You Might Already Be Classified as High-Risk and Not Know It

Most organizations think of “high-risk” under the EU AI Act as a status they will consciously decide to take on. A designation that arrives when they build biometric systems or deploy AI in law enforcement contexts. The draft guidelines the European Commission published this month establish something different and, for many practitioners, more uncomfortable: high-risk classification can be a status your organization has already created through its own documentation, without ever making a deliberate choice.

This post is the first in a six-part series (Paper Trail) that walks practitioners through the EU AI Act’s classification framework from exposure to defense. We start here because understanding why documentation is the classification instrument is the prerequisite for everything that follows.

Article 3(12) of the AI Act defines “intended purpose” as the use for which the system is intended by the provider, as specified in the instructions for use, promotional or sales materials, statements, and technical documentation. The Commission’s draft guidelines make clear that this definition is the primary engine of high-risk classification; not the technical architecture of the system, not how it is being used, and not the provider’s subjective intentions.

This matters because providers document their systems across multiple surfaces: user manuals, API documentation, marketing websites, sales decks, conference presentations, case studies, terms of service. Under the intended purpose doctrine, all of it is read together. The question authorities will ask is not “what did you mean to build?” but “what does the totality of your documentation say this system does?”

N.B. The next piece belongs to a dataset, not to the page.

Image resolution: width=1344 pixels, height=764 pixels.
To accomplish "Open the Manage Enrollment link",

The draft guidelines add a layer that practitioners need to sit with. Providers of broadly described AI systems cannot simply insert a carve-out in their terms of service excluding high-risk uses and consider themselves protected. The guidelines state explicitly that “merely asserting (for example in the terms of service) that high-risk uses are excluded is insufficient to avoid the system from being considered high-risk, where the provider’s overall presentation, examples, or product positioning effectively provides for or promotes such uses.”

The operative word is consistently. Your documentation must consistently and concretely limit the system’s intended purpose across every channel where that purpose is described. A narrow technical specification combined with broad marketing language is an inconsistency. A TOS exclusion combined with a case study showing the excluded use is an inconsistency. Each one is a potential classification problem.

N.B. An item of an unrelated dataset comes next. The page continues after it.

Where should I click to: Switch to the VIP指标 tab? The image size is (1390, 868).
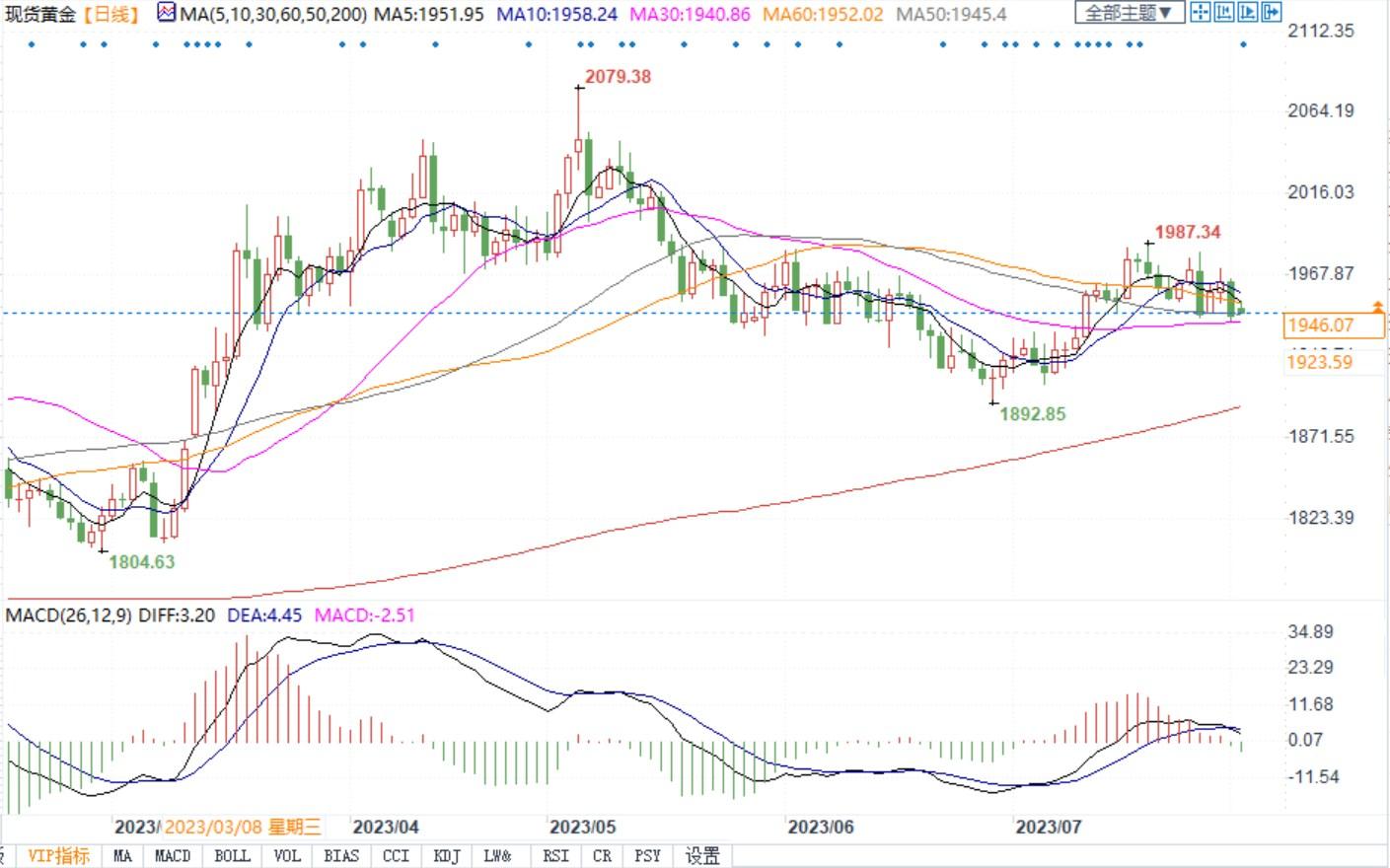click(58, 856)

Consider a workforce analytics platform. The technical documentation describes the system as a tool for analyzing aggregated team productivity metrics. The marketing website describes it as a tool for “understanding individual and team performance to support better workforce decisions.” The sales deck includes a slide showing the system used to compare employees against performance benchmarks.

Under the intended purpose doctrine, the Commission will read those three documents as a package. The marketing and sales materials describe use cases that intersect with point 4(b) of Annex III—AI systems intended to be used to manage work-related relationships, including for performance assessment of persons in employment contexts. The technical documentation alone would not trigger this. But the documentation package, read as a whole, may well establish that the system’s intended purpose includes that use case.

No deliberate choice was made to build a high-risk system. No decision was made to enter a regulated category. But the documentation that exists may have made that decision on the organization’s behalf.

This is not only an issue for systems with specific, named use cases. The guidelines state that where a system is presented as “broadly applicable across a generality of contexts and functions” without consistently limiting or excluding high-risk uses, its intended purpose will be deemed to encompass those uses. For general-purpose AI systems and horizontally deployed models, this creates a default presumption of high-risk coverage that is difficult to rebut without deliberate, comprehensive documentation work.

Before anything else, before classification analysis, before compliance planning, before vendor conversations, practitioners need to answer one question:

Does your documentation describe a limited, specific purpose, or does it describe a general capability?

If the honest answer is “general capability,” the classification analysis that follows in Post 2 of this series will almost certainly require attention. If the honest answer is “limited, specific purpose,” the next question is whether that description is genuinely consistent across every surface where it appears.

Either way, the answer lives in your documents. That is where this series starts.